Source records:
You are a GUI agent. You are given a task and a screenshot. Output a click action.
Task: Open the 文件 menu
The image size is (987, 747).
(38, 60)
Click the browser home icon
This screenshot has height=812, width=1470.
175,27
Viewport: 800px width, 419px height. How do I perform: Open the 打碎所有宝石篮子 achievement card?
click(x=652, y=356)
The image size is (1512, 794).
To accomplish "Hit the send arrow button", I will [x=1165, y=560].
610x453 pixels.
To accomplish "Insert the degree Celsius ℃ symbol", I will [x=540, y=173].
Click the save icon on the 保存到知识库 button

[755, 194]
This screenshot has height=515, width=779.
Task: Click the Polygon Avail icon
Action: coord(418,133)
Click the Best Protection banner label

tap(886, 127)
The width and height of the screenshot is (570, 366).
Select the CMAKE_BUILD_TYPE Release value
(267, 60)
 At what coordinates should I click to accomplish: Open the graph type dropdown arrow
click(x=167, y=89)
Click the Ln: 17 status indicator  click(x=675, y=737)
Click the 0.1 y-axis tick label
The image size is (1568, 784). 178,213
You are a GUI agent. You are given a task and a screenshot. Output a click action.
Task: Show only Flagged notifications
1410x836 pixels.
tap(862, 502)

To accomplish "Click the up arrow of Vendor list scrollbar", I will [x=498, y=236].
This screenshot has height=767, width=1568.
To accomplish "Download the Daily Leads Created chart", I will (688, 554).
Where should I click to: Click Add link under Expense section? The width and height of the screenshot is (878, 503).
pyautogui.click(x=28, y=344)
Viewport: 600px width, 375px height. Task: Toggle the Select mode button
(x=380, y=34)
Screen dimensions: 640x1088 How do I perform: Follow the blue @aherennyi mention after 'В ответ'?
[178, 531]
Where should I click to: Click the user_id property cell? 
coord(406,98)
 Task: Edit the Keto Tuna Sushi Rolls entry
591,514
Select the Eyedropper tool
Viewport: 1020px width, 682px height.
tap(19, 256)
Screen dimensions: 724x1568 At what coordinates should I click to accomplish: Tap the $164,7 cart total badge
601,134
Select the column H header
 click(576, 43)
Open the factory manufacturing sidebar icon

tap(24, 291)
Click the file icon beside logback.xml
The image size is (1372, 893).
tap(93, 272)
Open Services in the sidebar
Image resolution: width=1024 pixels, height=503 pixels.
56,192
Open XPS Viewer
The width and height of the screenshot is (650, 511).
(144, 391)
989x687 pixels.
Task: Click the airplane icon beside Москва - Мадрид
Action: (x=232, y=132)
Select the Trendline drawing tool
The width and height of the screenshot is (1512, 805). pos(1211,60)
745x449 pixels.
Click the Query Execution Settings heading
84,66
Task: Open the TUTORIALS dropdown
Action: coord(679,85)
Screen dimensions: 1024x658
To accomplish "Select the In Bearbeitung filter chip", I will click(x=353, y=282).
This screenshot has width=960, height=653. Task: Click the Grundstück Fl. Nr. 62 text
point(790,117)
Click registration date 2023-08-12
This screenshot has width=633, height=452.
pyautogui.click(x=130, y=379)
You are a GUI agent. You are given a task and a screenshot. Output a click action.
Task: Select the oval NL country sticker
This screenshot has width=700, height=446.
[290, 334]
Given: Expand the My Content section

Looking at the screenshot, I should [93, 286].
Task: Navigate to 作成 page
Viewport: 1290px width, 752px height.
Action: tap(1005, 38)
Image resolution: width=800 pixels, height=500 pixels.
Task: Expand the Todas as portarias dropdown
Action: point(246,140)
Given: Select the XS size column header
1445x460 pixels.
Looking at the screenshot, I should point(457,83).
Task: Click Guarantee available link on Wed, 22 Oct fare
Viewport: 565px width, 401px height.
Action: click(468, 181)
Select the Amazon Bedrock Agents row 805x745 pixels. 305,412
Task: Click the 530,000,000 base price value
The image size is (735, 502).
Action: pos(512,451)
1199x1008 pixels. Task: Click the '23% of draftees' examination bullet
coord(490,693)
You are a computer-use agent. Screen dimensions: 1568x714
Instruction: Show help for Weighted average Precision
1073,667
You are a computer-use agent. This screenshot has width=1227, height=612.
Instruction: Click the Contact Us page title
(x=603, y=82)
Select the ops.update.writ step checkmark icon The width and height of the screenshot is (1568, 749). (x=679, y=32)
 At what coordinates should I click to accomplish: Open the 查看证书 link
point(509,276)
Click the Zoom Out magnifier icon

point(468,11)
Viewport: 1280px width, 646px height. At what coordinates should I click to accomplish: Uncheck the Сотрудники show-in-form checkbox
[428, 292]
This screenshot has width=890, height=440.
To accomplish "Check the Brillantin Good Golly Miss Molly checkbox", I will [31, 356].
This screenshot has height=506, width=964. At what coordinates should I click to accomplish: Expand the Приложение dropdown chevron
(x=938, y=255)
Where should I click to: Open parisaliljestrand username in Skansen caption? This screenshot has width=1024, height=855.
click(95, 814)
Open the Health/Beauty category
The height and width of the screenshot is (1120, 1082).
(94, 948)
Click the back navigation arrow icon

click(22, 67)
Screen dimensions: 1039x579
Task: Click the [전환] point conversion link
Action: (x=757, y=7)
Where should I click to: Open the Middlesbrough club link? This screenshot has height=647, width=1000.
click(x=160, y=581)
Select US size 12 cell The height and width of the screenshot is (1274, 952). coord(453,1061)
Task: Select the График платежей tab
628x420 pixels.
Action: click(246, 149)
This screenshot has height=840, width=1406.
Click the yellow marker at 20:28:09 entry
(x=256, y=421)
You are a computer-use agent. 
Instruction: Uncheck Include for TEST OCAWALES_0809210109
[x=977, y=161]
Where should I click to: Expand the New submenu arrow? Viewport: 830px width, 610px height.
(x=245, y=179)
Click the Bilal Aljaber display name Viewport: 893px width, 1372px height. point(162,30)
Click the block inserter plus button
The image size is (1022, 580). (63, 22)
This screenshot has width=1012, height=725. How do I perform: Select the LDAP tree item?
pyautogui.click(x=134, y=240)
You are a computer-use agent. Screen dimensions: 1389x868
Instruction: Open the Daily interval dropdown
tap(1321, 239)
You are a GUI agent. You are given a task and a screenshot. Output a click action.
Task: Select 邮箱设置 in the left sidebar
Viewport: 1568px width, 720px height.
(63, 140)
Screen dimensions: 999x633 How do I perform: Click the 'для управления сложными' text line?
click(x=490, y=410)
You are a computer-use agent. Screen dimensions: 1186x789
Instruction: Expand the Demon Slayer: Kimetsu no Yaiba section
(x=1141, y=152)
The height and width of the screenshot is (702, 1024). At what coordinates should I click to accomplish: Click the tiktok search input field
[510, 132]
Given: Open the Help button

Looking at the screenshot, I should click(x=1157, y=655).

Short task:
Write out all the entries above again, swapping every occurrence of "GUI agent" for "UI agent" and leaving everything else unchanged.

Written response:
You are a UI agent. You are given a task and a screenshot. Output a click action.
Task: Open the 文件 menu
The image size is (987, 747).
(38, 60)
Click the browser home icon
This screenshot has height=812, width=1470.
175,27
Viewport: 800px width, 419px height. How do I perform: Open the 打碎所有宝石篮子 achievement card?
click(x=652, y=356)
The image size is (1512, 794).
To accomplish "Hit the send arrow button", I will [x=1165, y=560].
610x453 pixels.
To accomplish "Insert the degree Celsius ℃ symbol", I will [x=540, y=173].
Click the save icon on the 保存到知识库 button

[755, 194]
This screenshot has height=515, width=779.
Task: Click the Polygon Avail icon
Action: coord(418,133)
Click the Best Protection banner label

tap(886, 127)
The width and height of the screenshot is (570, 366).
Select the CMAKE_BUILD_TYPE Release value
(267, 60)
 At what coordinates should I click to accomplish: Open the graph type dropdown arrow
click(x=167, y=89)
Click the Ln: 17 status indicator  click(x=675, y=737)
Click the 0.1 y-axis tick label
The image size is (1568, 784). 178,213
You are a UI agent. You are given a task and a screenshot. Output a click action.
Task: Show only Flagged notifications
1410x836 pixels.
tap(862, 502)

To accomplish "Click the up arrow of Vendor list scrollbar", I will [x=498, y=236].
This screenshot has height=767, width=1568.
To accomplish "Download the Daily Leads Created chart", I will (688, 554).
Where should I click to: Click Add link under Expense section? The width and height of the screenshot is (878, 503).
pyautogui.click(x=28, y=344)
Viewport: 600px width, 375px height. Task: Toggle the Select mode button
(x=380, y=34)
Screen dimensions: 640x1088 How do I perform: Follow the blue @aherennyi mention after 'В ответ'?
[178, 531]
Where should I click to: Click the user_id property cell? 
coord(406,98)
 Task: Edit the Keto Tuna Sushi Rolls entry
591,514
Select the Eyedropper tool
Viewport: 1020px width, 682px height.
tap(19, 256)
Screen dimensions: 724x1568 At what coordinates should I click to accomplish: Tap the $164,7 cart total badge
601,134
Select the column H header
 click(576, 43)
Open the factory manufacturing sidebar icon

tap(24, 291)
Click the file icon beside logback.xml
The image size is (1372, 893).
tap(93, 272)
Open Services in the sidebar
Image resolution: width=1024 pixels, height=503 pixels.
56,192
Open XPS Viewer
The width and height of the screenshot is (650, 511).
(144, 391)
989x687 pixels.
Task: Click the airplane icon beside Москва - Мадрид
Action: (x=232, y=132)
Select the Trendline drawing tool
The width and height of the screenshot is (1512, 805). pos(1211,60)
745x449 pixels.
Click the Query Execution Settings heading
84,66
Task: Open the TUTORIALS dropdown
Action: coord(679,85)
Screen dimensions: 1024x658
To accomplish "Select the In Bearbeitung filter chip", I will click(x=353, y=282).
This screenshot has width=960, height=653. Task: Click the Grundstück Fl. Nr. 62 text
point(790,117)
Click registration date 2023-08-12
This screenshot has width=633, height=452.
pyautogui.click(x=130, y=379)
You are a UI agent. You are given a task and a screenshot. Output a click action.
Task: Select the oval NL country sticker
This screenshot has width=700, height=446.
[290, 334]
Given: Expand the My Content section

Looking at the screenshot, I should [93, 286].
Task: Navigate to 作成 page
Viewport: 1290px width, 752px height.
Action: tap(1005, 38)
Image resolution: width=800 pixels, height=500 pixels.
Task: Expand the Todas as portarias dropdown
Action: point(246,140)
Given: Select the XS size column header
1445x460 pixels.
Looking at the screenshot, I should point(457,83).
Task: Click Guarantee available link on Wed, 22 Oct fare
Viewport: 565px width, 401px height.
Action: click(468, 181)
Select the Amazon Bedrock Agents row 805x745 pixels. 305,412
Task: Click the 530,000,000 base price value
The image size is (735, 502).
Action: pos(512,451)
1199x1008 pixels. Task: Click the '23% of draftees' examination bullet
coord(490,693)
You are a computer-use agent. Screen dimensions: 1568x714
Instruction: Show help for Weighted average Precision
1073,667
You are a computer-use agent. This screenshot has width=1227, height=612.
Instruction: Click the Contact Us page title
(x=603, y=82)
Select the ops.update.writ step checkmark icon The width and height of the screenshot is (1568, 749). (x=679, y=32)
 At what coordinates should I click to accomplish: Open the 查看证书 link
point(509,276)
Click the Zoom Out magnifier icon

point(468,11)
Viewport: 1280px width, 646px height. At what coordinates should I click to accomplish: Uncheck the Сотрудники show-in-form checkbox
[428, 292]
This screenshot has width=890, height=440.
To accomplish "Check the Brillantin Good Golly Miss Molly checkbox", I will [31, 356].
This screenshot has height=506, width=964. At what coordinates should I click to accomplish: Expand the Приложение dropdown chevron
(x=938, y=255)
Where should I click to: Open parisaliljestrand username in Skansen caption? This screenshot has width=1024, height=855.
click(95, 814)
Open the Health/Beauty category
The height and width of the screenshot is (1120, 1082).
(94, 948)
Click the back navigation arrow icon

click(22, 67)
Screen dimensions: 1039x579
Task: Click the [전환] point conversion link
Action: (x=757, y=7)
Where should I click to: Open the Middlesbrough club link? This screenshot has height=647, width=1000.
click(x=160, y=581)
Select US size 12 cell The height and width of the screenshot is (1274, 952). coord(453,1061)
Task: Select the График платежей tab
628x420 pixels.
Action: click(246, 149)
This screenshot has height=840, width=1406.
Click the yellow marker at 20:28:09 entry
(x=256, y=421)
You are a computer-use agent. 
Instruction: Uncheck Include for TEST OCAWALES_0809210109
[x=977, y=161]
Where should I click to: Expand the New submenu arrow? Viewport: 830px width, 610px height.
(x=245, y=179)
Click the Bilal Aljaber display name Viewport: 893px width, 1372px height. point(162,30)
Click the block inserter plus button
The image size is (1022, 580). (63, 22)
This screenshot has width=1012, height=725. How do I perform: Select the LDAP tree item?
pyautogui.click(x=134, y=240)
You are a computer-use agent. Screen dimensions: 1389x868
Instruction: Open the Daily interval dropdown
tap(1321, 239)
You are a UI agent. You are given a task and a screenshot. Output a click action.
Task: Select 邮箱设置 in the left sidebar
Viewport: 1568px width, 720px height.
(63, 140)
Screen dimensions: 999x633 How do I perform: Click the 'для управления сложными' text line?
click(x=490, y=410)
You are a computer-use agent. Screen dimensions: 1186x789
Instruction: Expand the Demon Slayer: Kimetsu no Yaiba section
(x=1141, y=152)
The height and width of the screenshot is (702, 1024). At what coordinates should I click to accomplish: Click the tiktok search input field
[510, 132]
Given: Open the Help button

Looking at the screenshot, I should click(x=1157, y=655).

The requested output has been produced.